THE CORPORATE LIBRARY

Related Party Transactions and Outside Related Director Information

WHX Corporation (WHXCQ.PK)

10/12/2005 8K Information

Warren G. Lichtenstein, Chairman of the Board of the Company, is the sole executive officer and managing member of Steel Partners, L.L.C., the general partner of Steel Partners II, L.P. Steel Partners II, L.P. owns approximately 50% of the shares of the Company’s Common Stock. In addition, Warren G. Lichtenstein is the Chairman and Chief Executive Officer of Steel Partners, Ltd., an affiliate of Steel Partners II, L.P., and Glen M. Kassan, John Quicke and Jack L. Howard, directors of the Company, are employees of Steel Partners, Ltd.

8/16/2005 8K Information

Garen W. Smith owns 49% of Abundance Corp., which had a consulting agreement with WHX (as it existed prior to the effective date of the Chapter 11 Plan of Reorganization) that terminated in February of 2005. Abundance Corp. was paid $200,000 per annum under the terms of the consulting agreement.

4/29/2004 Proxy Information

Mr. LeBlanc served as the Company's Principal Executive Officer through March 2003, when he resigned from his positions with the Company.

James G. Bradley served as Executive Vice President of WHX Corporation from March 2003 thru January 2004.

Mr. Olshan is Of Counsel to Olshan Grundman Frome Rosenzweig & Wolosky LLP, which the Company has retained as its outside general counsel since January 1991. The fees paid such firm by the Company do not exceed 5% of such firm's gross revenues for the fiscal year ended December 31, 2003.

Neil D. Arnold, a director of the Company, joined WPN Corp. as an officer in August 2001. WPN Corp. is wholly-owned by Ronald LaBow, who was the former Chairman of the Board and was party to a management agreement with the Company until January 31, 2004. Mr. Arnold was paid $500,000 by WPN for his services in 2003.

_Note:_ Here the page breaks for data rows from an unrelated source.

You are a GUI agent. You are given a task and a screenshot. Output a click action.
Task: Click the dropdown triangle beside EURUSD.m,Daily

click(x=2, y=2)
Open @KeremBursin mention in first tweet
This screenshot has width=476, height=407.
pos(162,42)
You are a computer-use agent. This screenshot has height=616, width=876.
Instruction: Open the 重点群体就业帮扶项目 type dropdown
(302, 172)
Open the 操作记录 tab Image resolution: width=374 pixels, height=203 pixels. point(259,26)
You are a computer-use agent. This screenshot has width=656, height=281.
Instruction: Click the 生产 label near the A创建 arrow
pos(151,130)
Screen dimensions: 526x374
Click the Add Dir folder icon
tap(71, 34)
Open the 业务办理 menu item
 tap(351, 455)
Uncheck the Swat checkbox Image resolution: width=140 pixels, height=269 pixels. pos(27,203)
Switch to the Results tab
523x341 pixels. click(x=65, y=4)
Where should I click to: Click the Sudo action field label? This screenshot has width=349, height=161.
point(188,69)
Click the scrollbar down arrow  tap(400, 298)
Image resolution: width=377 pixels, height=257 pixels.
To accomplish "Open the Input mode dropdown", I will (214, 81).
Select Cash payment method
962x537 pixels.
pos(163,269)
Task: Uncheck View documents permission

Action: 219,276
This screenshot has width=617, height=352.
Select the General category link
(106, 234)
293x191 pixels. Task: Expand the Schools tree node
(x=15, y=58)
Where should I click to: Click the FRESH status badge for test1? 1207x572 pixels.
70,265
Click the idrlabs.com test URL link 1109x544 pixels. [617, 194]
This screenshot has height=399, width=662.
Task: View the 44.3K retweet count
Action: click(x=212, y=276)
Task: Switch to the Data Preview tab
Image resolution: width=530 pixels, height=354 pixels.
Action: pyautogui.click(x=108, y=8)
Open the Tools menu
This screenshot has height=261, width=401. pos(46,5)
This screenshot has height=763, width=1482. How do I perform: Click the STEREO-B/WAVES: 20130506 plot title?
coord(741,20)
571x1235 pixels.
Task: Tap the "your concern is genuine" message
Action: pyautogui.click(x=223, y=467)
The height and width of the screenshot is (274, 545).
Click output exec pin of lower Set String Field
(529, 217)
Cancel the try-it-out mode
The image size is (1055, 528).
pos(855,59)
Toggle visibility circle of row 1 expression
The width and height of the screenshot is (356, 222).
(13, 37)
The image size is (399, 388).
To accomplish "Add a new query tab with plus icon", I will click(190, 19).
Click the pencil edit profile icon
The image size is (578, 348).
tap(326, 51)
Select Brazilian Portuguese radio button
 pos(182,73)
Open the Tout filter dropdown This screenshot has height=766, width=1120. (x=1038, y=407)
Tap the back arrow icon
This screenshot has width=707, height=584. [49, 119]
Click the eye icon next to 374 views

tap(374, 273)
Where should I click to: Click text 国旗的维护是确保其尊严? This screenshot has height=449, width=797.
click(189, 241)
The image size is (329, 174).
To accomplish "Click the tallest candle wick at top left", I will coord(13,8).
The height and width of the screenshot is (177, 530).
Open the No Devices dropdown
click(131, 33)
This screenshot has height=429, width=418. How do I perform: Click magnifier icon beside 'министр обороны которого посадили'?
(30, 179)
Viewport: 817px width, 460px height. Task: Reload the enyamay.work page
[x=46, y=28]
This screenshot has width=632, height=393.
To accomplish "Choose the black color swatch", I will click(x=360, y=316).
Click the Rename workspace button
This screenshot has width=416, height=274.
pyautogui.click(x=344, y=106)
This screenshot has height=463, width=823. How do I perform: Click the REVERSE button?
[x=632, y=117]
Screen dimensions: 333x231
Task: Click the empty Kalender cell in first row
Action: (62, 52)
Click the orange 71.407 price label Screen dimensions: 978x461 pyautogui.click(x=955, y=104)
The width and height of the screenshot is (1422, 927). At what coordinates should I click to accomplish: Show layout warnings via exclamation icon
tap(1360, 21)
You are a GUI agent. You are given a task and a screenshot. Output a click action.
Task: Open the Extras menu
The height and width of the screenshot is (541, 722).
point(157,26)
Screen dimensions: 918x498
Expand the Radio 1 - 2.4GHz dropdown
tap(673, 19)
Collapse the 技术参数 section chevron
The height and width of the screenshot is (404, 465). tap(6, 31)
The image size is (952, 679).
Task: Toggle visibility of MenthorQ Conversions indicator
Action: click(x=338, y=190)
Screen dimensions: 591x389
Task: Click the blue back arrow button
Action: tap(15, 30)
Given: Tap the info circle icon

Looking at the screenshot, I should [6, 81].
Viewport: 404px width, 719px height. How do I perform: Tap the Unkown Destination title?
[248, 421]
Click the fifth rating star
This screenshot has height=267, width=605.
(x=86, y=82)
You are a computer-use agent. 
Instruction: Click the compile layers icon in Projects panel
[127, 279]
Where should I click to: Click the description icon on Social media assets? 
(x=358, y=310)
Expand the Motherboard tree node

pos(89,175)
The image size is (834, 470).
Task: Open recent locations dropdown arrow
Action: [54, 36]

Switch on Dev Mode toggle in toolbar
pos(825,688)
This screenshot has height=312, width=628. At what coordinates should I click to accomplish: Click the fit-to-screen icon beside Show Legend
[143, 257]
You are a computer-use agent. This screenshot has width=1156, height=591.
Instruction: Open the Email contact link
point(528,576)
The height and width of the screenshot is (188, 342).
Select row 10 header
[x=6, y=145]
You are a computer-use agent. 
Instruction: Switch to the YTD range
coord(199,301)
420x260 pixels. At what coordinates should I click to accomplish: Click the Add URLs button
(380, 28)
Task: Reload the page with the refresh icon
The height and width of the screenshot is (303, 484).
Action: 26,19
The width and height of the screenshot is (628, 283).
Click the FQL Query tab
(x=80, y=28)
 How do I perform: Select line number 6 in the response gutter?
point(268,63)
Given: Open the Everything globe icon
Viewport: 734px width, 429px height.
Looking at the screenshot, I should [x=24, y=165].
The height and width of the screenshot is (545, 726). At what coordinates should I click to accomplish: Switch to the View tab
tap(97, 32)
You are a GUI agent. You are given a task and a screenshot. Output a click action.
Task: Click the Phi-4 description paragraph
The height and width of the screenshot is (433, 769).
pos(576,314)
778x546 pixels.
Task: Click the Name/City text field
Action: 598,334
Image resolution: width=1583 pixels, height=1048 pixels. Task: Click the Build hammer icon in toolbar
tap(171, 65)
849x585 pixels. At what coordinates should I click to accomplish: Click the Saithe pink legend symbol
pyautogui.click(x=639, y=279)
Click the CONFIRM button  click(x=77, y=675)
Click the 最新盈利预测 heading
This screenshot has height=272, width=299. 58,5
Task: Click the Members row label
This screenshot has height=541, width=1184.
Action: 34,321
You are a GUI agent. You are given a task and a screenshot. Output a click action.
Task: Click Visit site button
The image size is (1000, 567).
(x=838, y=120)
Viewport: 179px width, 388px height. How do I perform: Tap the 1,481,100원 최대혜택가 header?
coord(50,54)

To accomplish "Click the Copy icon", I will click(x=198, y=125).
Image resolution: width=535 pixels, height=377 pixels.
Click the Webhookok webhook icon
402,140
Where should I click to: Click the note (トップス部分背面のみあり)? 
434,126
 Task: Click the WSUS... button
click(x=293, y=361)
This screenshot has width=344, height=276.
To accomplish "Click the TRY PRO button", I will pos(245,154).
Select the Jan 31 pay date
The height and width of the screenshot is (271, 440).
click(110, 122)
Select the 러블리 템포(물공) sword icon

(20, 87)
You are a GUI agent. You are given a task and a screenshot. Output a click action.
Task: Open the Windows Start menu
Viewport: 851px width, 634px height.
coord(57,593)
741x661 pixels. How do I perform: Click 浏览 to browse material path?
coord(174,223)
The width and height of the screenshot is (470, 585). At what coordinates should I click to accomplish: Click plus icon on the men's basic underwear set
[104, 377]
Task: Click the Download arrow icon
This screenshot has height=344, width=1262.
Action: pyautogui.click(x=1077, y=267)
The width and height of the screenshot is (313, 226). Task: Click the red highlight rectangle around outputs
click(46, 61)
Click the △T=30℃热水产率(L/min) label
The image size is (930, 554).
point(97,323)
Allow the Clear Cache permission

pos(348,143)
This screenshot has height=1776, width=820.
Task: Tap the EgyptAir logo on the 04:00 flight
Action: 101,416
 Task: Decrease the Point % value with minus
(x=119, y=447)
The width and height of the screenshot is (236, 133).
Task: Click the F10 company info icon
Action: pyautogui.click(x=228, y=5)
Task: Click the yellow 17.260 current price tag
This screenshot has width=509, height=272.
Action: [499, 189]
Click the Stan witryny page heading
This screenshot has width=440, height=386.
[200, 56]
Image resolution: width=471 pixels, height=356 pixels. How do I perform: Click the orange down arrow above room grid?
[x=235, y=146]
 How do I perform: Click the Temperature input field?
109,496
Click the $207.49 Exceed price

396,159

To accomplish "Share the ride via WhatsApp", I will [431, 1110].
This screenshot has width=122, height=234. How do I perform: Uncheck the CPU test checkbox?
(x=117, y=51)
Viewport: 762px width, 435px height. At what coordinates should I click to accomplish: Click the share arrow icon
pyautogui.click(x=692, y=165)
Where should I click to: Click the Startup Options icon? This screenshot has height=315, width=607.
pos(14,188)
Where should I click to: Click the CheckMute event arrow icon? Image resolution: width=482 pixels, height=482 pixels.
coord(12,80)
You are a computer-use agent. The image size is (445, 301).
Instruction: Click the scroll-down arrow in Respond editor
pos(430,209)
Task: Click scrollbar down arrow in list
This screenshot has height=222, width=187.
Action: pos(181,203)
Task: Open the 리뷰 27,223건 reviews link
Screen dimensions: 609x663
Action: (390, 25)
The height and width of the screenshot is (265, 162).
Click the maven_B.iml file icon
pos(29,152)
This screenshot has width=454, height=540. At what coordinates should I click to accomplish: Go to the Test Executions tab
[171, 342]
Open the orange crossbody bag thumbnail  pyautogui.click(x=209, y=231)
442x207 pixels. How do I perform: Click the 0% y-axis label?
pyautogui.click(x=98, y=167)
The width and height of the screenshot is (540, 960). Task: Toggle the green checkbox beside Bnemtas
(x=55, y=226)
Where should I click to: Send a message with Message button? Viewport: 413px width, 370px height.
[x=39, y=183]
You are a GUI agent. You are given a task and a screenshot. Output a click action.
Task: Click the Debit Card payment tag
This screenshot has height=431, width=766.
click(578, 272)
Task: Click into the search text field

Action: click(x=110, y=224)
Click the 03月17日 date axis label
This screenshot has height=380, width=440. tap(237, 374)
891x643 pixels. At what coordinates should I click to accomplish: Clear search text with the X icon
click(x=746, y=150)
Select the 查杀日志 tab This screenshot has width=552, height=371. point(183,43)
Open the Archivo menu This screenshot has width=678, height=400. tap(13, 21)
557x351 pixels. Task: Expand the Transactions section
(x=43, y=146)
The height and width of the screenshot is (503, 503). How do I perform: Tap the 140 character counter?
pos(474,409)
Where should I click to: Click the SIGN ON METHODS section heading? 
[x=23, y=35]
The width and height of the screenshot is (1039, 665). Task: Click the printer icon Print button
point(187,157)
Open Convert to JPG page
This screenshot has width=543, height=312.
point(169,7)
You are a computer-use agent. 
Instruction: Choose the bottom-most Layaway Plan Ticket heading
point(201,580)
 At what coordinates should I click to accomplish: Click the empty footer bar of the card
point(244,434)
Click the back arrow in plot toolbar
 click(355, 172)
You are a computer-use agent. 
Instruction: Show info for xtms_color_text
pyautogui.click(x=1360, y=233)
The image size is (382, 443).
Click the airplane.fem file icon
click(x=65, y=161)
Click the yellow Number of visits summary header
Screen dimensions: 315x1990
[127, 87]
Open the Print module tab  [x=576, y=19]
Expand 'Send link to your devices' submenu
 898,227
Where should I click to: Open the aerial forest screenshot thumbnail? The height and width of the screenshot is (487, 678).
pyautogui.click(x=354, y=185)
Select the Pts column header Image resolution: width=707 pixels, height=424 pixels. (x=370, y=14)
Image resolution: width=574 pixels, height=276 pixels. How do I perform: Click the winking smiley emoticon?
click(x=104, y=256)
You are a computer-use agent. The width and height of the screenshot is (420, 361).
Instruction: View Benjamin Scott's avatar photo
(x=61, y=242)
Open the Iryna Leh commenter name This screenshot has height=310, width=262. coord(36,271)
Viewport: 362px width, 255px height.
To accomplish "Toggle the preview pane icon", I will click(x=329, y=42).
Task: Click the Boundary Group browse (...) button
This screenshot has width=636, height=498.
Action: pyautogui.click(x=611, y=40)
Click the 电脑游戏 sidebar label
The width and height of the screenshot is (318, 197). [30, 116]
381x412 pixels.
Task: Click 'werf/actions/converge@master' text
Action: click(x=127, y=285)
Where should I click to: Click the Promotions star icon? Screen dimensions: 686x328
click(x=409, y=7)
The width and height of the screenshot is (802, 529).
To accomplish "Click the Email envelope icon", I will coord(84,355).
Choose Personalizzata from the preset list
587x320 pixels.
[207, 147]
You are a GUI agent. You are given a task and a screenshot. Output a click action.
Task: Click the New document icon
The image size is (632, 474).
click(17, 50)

Garen W. Smith owns 49% of Abundance Corp., which has a consulting agreement with the Company. Abundance Corp. is paid $200,000 per annum under the terms of the consulting agreement.

5/3/2003 Proxy Information

Marvin L. Olshan, a director and Secretary of the Company, is Of Counsel of Olshan Grundman Frome Rosenzweig & Wolosky LLP ("OGFR&W"). The Company has retained OGFR&W as its outside general counsel since January 1991. The fees paid such firm by the Company do not exceed 5% of such firm's gross revenues for the fiscal year ended December 31, 2002.

Neil D. Arnold, a director of the Company, joined WPN Corp. as an officer in August 2001. WPN Corp. is wholly-owned by Ronald LaBow, Chairman of the Board of the Company, and is party to a management agreement with the Company - see below. Mr. Arnold was paid $500,000 by WPN for his services in 2002.

Garen W. Smith, a director of the Company and former president and chief executive officer of Unimast Incorporated, a former wholly-owned subsidiary of the Company until its sale in 2002, received a payment $2,734,700 in 2002 relating to his efforts in connection with the sale of Unimast Incorporated by the Company prior to the time he became a director of the Company.

Pursuant to a management agreement effective as of January 3, 1991, as amended, approved by a majority of the Company's disinterested directors, WPN Corp., of which Ronald LaBow, the Chairman of the Board of the Company, is the sole stockholder and an officer and director, provides financial, management, advisory and consulting services to the Company, subject to the supervision and control of the Company's disinterested directors.